2009年7月4日土曜日

社会の状態と犯罪についての関係を考えるとき

この社会との関係性における犯罪考は、おそらく複雑な問題だから、複雑なまま捕らえていかざるをえないように思う。

それには、小説という方法があるが、この方法は捕らえたようでいて捕らえていないかに思える欲求不満が残ることが多い。(それは欠点ではない)

わたしたちは何かを考えるとき、シンプルな答えを求めがちだ。

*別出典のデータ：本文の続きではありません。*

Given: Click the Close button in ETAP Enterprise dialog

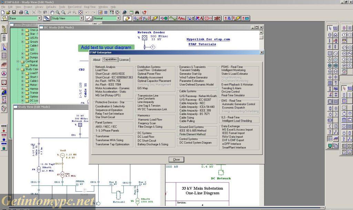Looking at the screenshot, I should coord(176,159).
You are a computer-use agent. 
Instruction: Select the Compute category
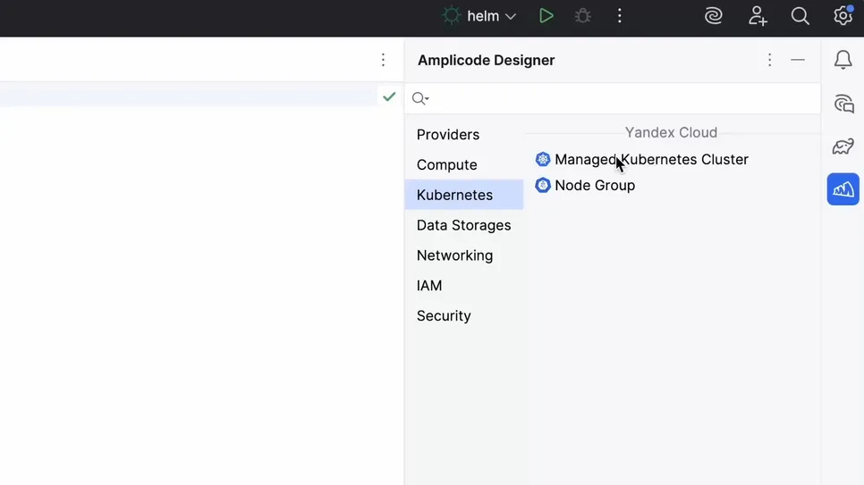coord(447,165)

(切れ味さわやかな解答といったものだ)
だから、この世界は複雑だなあという感慨で終わる小説にはあまり感動しなかったりする。

けれどもこの世界の複雑さを一つの物語を通して見せてくれるというのは、それだけで評価すべきことであると思う。
少なくともわたしは。

たとえば、解決策はないとか解決するには困難すぎる道を歩かねばならないという結論であっても、その取り出し方が納得させる作品もある。

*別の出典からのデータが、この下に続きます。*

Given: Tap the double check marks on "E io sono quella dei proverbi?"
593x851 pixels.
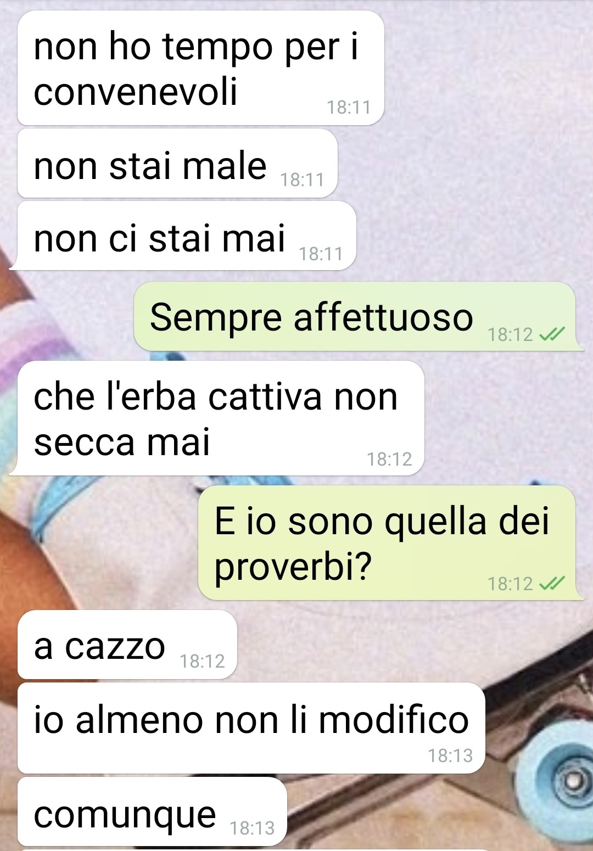Looking at the screenshot, I should (x=552, y=583).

思っているよりずっとこの社会の病理は深いとわたしは思っている。
それに何度か書いたようにこの地球で生活するのには、もはや人類は大幅にその人口をオーバーしているという前提が提示されていたとしたらどうだろう。

そりゃあ評論家のようにああだこうだといってまとめるのは心地よいが、大切な問題の中にはとても複雑で気のきいたコトバからするりと逃げ出すものも多くあって、いま起きている犯罪もまたそういった種類の問題かもしれない。

その場合は、決してまとめようとはせず、その複雑さを丸抱えするような立場で相対さなければならないのだろう。
ほんの少しすっきりしただけで、問題が浮かび上がることもあるのだ。

日本の試験でもあるまいし、なんにでも正解があるわけなどないのだ。
そういう保証は、この社会の問題では一般に成立しない。